Dienstag, 28. Juni 2011

Korrespondenz aus Moskau



 Rußlands neuer Adel

Den Aufstieg des KGB-Offiziers Wladimir Putin an die Spitze der Staatsmacht in Rußland begleitete eine große Entourage an ehemaligen Geheimdienstmitarbeitern. Diese haben die Routinen ihrer früheren Tätigkeit mit in die Politik eingebracht: Mißtrauen gegenüber öffentlichen Einrichtungen; strenge Kontrolle der Medien; ein Bewußtsein der Zugehörigkeit zu einer Elite mit Zugang zu Informationen, wie sie für einfache Sterbliche nicht verfügbar sind; reflexartiges Erklären politischer Veränderungen durch die Machenschaften konkurrierender (vor allem amerikanischer) Geheimdienste.

Im Jahr 2000 empfahl der damalige Chef des russischen Geheimdienstes FSB, Nikolai Patruschew, der russischen Gesellschaft seine Untergebenen in schmeichelhaftesten Tönen: „…unsere besten Mitarbeiter, der Stolz des FSB, arbeiten nicht um des Geldes willen. … Sie sind auf den ersten Blick verschieden, aber es gibt eine Eigenschaft, die sie gemein haben: Sie sind Staatsdiener, der ‚neue Adel’ der heutigen Zeit.


Konspirationsmanie

Die wichtigste Ressource dieser neuen Staatsmacht der nuller Jahre war die durch die Privatisierungswelle der neunziger Jahre traumatisierte Bevölkerung, die im Zuge der Reformen einen Großteil ihrer Ersparnisse aus Sowjetzeiten und ihre Zuversicht verloren hatte.
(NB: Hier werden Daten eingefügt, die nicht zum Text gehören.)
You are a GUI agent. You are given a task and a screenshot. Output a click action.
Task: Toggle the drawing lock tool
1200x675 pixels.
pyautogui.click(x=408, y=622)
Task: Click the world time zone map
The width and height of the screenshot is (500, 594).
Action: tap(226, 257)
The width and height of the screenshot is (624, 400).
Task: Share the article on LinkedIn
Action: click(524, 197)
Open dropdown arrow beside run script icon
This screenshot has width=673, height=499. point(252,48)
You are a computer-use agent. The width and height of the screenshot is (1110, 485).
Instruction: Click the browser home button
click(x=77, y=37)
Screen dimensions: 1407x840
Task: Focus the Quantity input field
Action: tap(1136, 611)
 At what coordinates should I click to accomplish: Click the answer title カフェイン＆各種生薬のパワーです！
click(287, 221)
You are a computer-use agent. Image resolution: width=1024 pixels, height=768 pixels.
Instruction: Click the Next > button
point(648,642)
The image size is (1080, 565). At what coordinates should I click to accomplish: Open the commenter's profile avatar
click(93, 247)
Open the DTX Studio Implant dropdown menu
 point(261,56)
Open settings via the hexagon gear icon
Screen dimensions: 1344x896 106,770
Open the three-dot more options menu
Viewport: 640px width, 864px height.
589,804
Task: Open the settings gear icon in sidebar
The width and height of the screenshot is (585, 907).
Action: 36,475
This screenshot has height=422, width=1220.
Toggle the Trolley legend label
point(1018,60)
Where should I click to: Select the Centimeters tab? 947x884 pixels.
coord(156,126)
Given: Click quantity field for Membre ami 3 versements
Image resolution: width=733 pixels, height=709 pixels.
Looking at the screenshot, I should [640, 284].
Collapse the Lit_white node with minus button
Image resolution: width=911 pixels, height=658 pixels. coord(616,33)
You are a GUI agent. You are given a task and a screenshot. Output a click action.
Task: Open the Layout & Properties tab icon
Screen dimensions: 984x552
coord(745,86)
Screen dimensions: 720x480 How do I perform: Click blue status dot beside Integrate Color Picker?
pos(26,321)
Die Begriffe „Sicherheit“ und „Stabilität“, die der neue Mann an der Spitze und seine Entourage gebetsmühlenartig wiederholten, waren Balsam auf ihre frischen Wunden. Aus westeuropäischer Sicht waren die wichtigsten Errungenschaften der Jelzin-Zeit weitgehende Presse-, Versammlungs- und Meinungsfreiheit; bis Ende der neunziger Jahre gab es keine politischen Gefangenen; der Präsident durfte kritisiert, selbst der erste Tschetschenienkrieg konnte 1996 beendet werden. Aber Massenverelendung ist kein guter Nährboden für Freiheit. Was nützt es, die Wahrheit zu erfahren, wenn man nichts ändern kann – so dachten damals viele einfache Russen. Was bringen uns all die Freiheiten, wenn die Gegenwart trostlos ist (mit Müh und Not verdient man genug, um sich über Wasser zu halten) und unsere Zukunft voll Ungewißheit? (Man kann von heute auf morgen entlassen werden.)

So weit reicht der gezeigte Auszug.